## Goal
Starting with the line that contains "The height and" and going on through the line that contains "coord(780,169)", recast that stretch of the material as a numbered list, with both of those lines included. Skip any blank lines and leave out the picture.

+++ Excerpted data +++

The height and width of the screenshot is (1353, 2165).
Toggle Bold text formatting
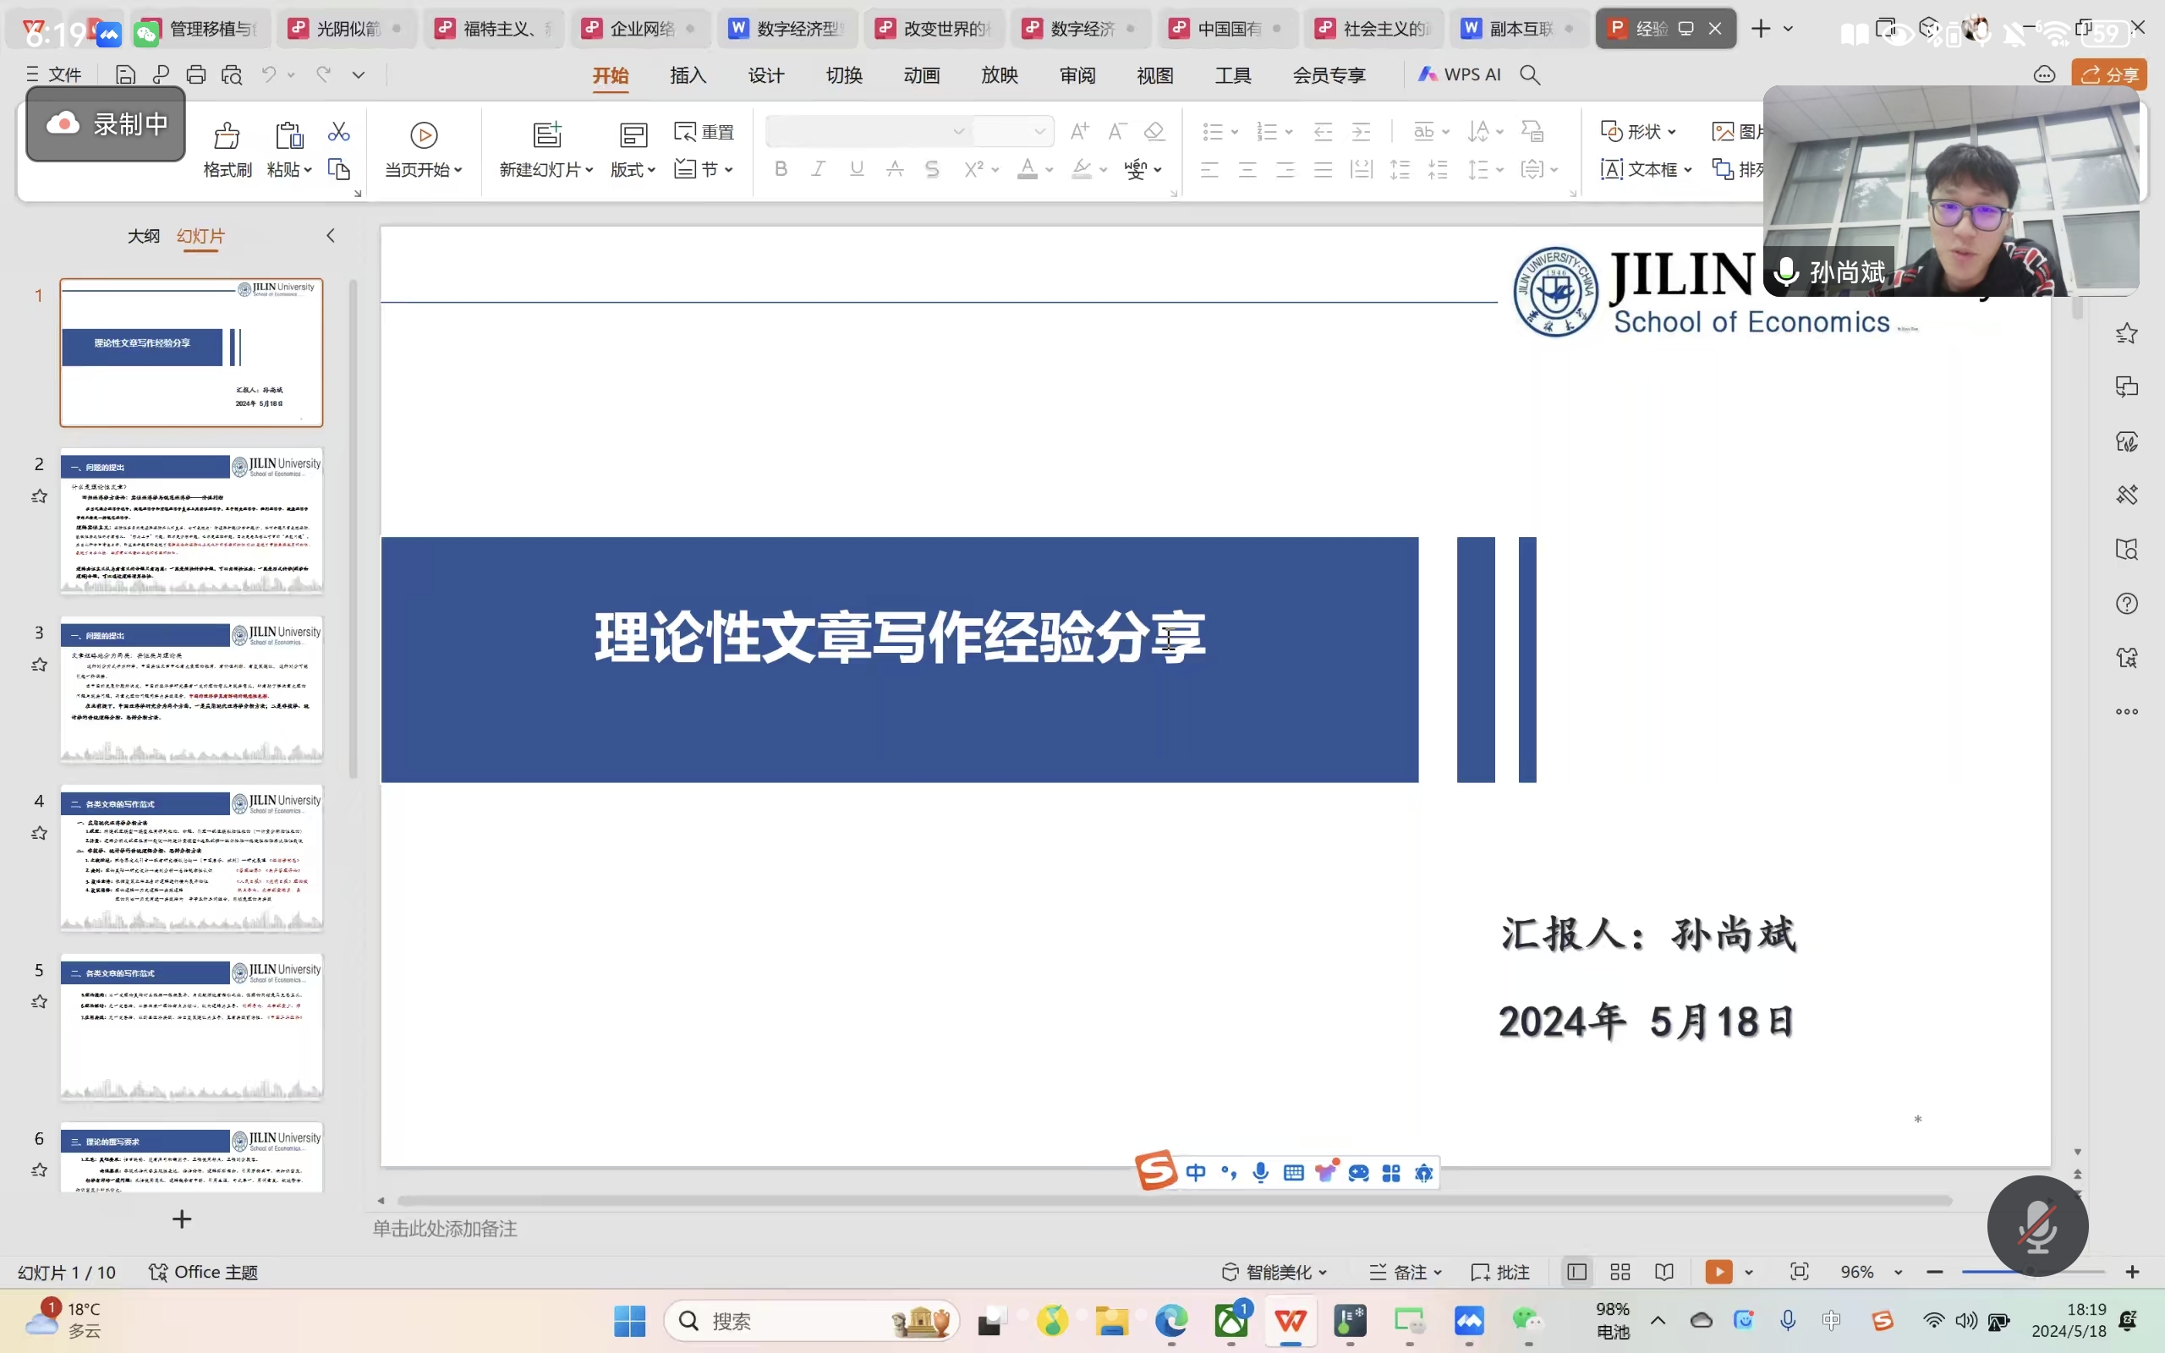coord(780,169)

+++
+++ Excerpted data +++

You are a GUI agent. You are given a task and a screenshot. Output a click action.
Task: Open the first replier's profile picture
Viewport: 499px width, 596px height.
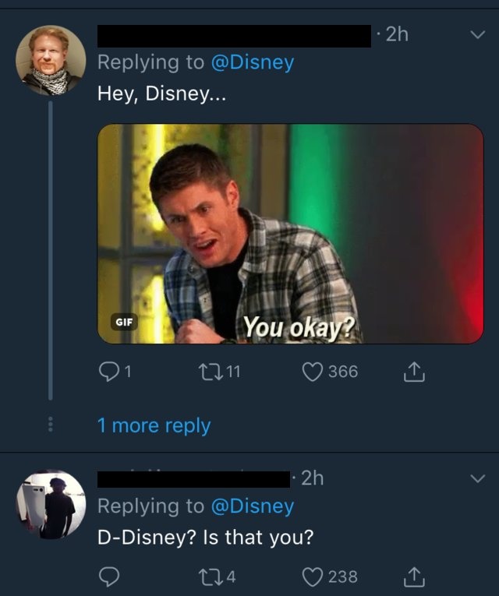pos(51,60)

+++

## Correct response
1. The height and width of the screenshot is (1353, 2165).
2. Toggle Bold text formatting
3. coord(780,169)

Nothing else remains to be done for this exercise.